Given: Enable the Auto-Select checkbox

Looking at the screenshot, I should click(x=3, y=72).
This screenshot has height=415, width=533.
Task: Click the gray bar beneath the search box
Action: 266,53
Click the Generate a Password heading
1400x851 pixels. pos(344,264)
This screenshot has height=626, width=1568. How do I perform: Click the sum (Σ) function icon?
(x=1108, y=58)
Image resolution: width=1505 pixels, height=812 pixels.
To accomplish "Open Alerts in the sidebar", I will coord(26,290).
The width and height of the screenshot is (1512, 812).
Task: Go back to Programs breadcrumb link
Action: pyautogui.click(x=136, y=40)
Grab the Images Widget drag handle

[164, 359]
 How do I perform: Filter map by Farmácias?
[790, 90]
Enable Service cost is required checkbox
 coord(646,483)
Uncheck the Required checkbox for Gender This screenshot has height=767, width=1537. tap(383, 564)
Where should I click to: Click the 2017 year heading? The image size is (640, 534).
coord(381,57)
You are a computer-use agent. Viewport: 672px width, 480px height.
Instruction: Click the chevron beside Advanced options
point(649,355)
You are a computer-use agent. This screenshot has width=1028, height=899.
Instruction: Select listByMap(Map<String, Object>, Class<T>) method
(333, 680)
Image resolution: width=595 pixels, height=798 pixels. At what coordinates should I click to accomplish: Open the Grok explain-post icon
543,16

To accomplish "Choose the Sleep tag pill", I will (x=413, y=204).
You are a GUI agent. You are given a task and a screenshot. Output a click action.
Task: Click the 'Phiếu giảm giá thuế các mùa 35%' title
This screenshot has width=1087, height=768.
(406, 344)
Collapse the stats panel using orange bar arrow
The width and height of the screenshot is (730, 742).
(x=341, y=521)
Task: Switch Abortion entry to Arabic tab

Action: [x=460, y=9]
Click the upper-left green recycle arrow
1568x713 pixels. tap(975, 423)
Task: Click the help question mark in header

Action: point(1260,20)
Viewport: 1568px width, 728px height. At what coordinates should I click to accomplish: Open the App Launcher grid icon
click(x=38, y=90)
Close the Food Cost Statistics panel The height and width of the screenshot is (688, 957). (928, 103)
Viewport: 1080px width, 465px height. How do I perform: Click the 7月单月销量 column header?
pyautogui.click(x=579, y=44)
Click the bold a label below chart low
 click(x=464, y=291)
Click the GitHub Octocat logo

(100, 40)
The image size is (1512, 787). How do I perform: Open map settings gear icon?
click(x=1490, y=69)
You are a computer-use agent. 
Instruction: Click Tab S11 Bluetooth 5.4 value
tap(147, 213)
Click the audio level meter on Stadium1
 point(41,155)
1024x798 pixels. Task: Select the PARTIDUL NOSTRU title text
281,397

# [Problem]
Whenever a line in the entries holds the word "panel", copy that line.

# [Result]
Collapse the stats panel using orange bar arrow
Close the Food Cost Statistics panel The height and width of the screenshot is (688, 957). (928, 103)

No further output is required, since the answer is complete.